Don't know what you mean. It was ALL a visual cue to the impending World War One. Why mention Nazis at all? The NSDAP didn't exist in 1891 but there was Imperial Germany and the Kaiser. How did the imagery differ from World war 1? Despite a few design changes to imply original weapons designs by Moriarty (like the unique Submachine gun used by Watson or the anachronistic Schnellfeuer (Mauser 712) pistol used by Holmes) all of the weapons were PRE-World War 2. Sure the events of the film are 23 years prior to the actual start of World War One, but they are obviously laying the groundwork for the big war.
Dr. Kila Marr was right. Kill the Crystalline Entity.
But why do you mention WW2 references? Sure, WW2 cliches are common in movies because so many screenwriters are hacks and base all their knowledge of 'military' on bad tv shows and B&W movies they saw as kids. Look at low budget B movies and some TV s hows and it is definitely cringe worthy.
But to your 'point' .... Where do they appear in THIS film? I think it's in your imagination. Sorry.
Dr. Kila Marr was right. Kill the Crystalline Entity.
Because like you say, a lot of Hollywood screenwriters reference WW2 for whatever reason. And when I saw this film do the Germans on war-footing thing, I wrongly concluded that it was another WW2 reference, which it could not have given the time frame of the film.
The last "great" war film I saw was Black Hawk Down. But unless it's Ridley Scott, you never see those kinds of films being made anymore. Or if they do, then you get "Inglorious Bastards" (no, I never saw it, but it is another WW2 film). Or a few dozen screenplays I read at a website which all had WW2 as a subject, or references to it.
So now when I see a film that has war and Germans in it, it's difficult for me not to draw erroneous conclusions.
Like I said on another BBS, when is someone going to make a Korean or Desert Storm war film? Someone may now that I've posted this, but it's like Hollywood's got it in their minds that historic Germany seemed to be the only ones who've initiated military conflicts.
Whatever. We've had to put down so many other bad-guys in this world SINCE the end of the second world war, but it's like you never hear those stories involved in those efforts.
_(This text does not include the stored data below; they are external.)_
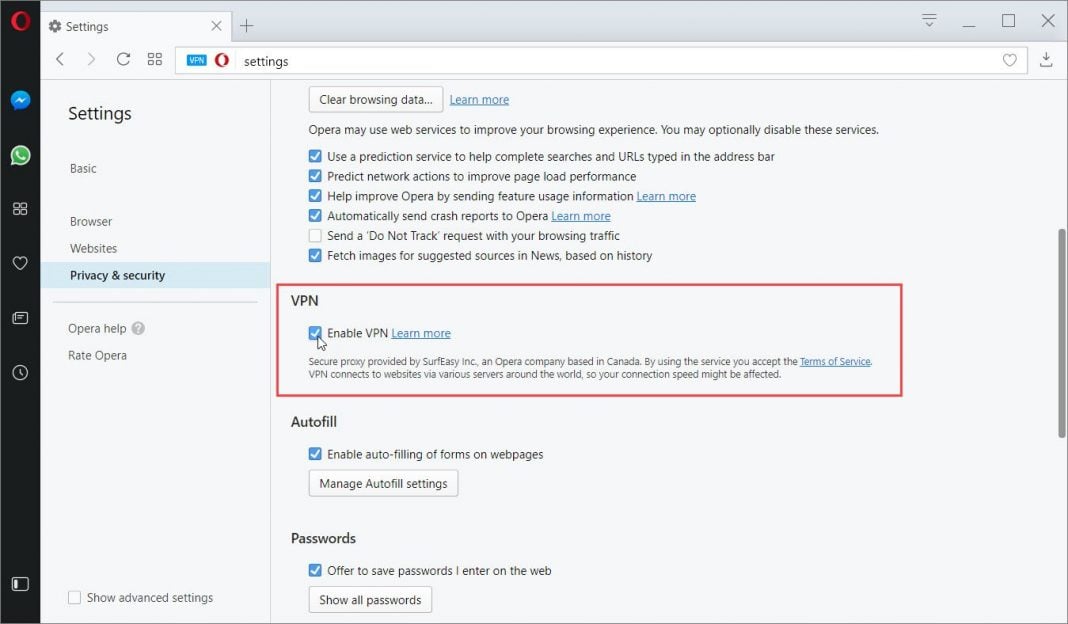Open the Terms of Service link
The image size is (1068, 624).
pyautogui.click(x=835, y=362)
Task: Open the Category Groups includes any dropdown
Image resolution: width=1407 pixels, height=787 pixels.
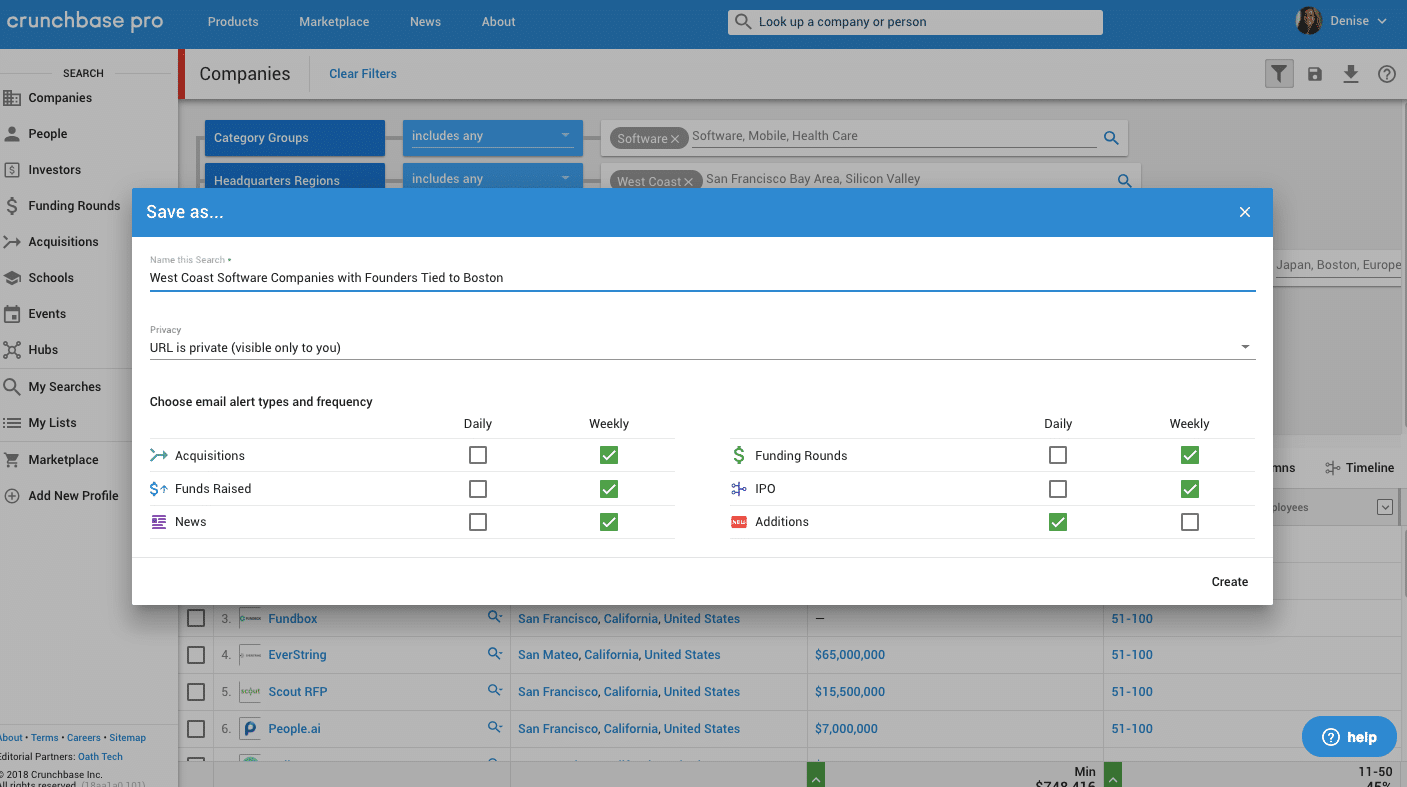Action: click(x=491, y=135)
And yeah, that does anger me.
As for this film, like I said, I like Downey as an actor. I think he's exceptionally talented, and he actually put his best foot forward in this film, but his Holmes seemed a bit too Autistic to me.
So Germans speaking German in a movie must mean they are Nazis?
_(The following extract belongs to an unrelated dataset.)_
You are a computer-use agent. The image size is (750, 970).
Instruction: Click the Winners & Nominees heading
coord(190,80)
Just to answer the original question: These people were Germans because the scene was set in a German arms-factory which Moriarty had bought/taken over.
What this movie did was simply play with the idea that a World War could've broken out earlier than the real one (1914-1918), if someone had nudged the nations of Europe towards it. Which isn't *that* far fetched. I'm not sure what the exact situation was in 1891, but it's pretty safe to say that Europe was already steering towards war in the years before 1914. Like Moriarty says in the film: "In a few years, they'll start one on their own".
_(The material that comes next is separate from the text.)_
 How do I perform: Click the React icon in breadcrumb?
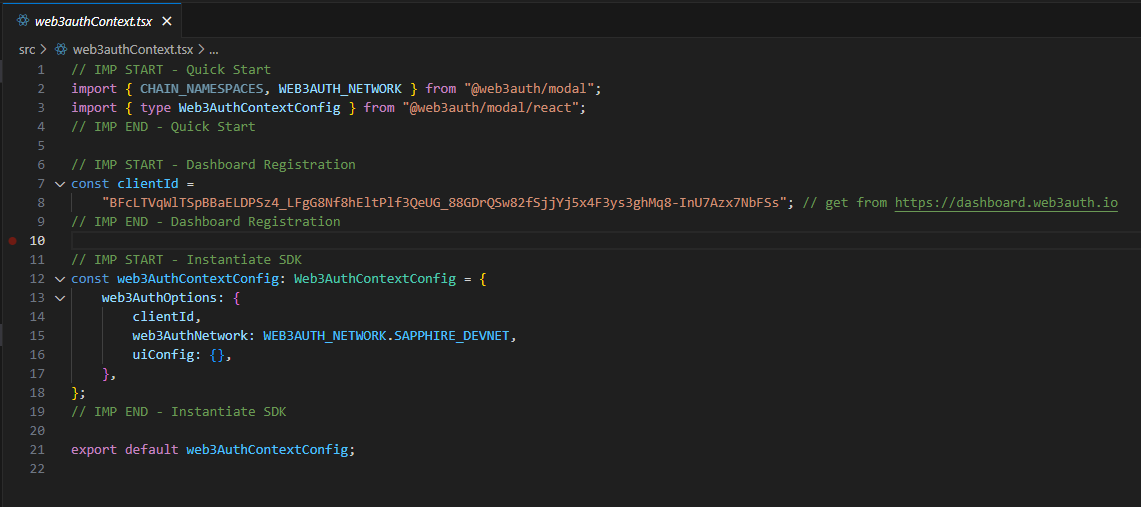(61, 49)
Plus we shouldn't forget that the film is set only 20 years after the Franco-Prussian War of 1870/71. The war that directly led to the formation of a German nation and which also was the root cause (IMO) for the German/French animosity which only ended after WW2. So relations between France and Germany in 1891 probably weren't that good in RL, either. For one thing, there was the question of Alsace-Lorraine which fell to Germany after the 70/71-war - a loss which France was still very much bitter over in the years leading up to WW1.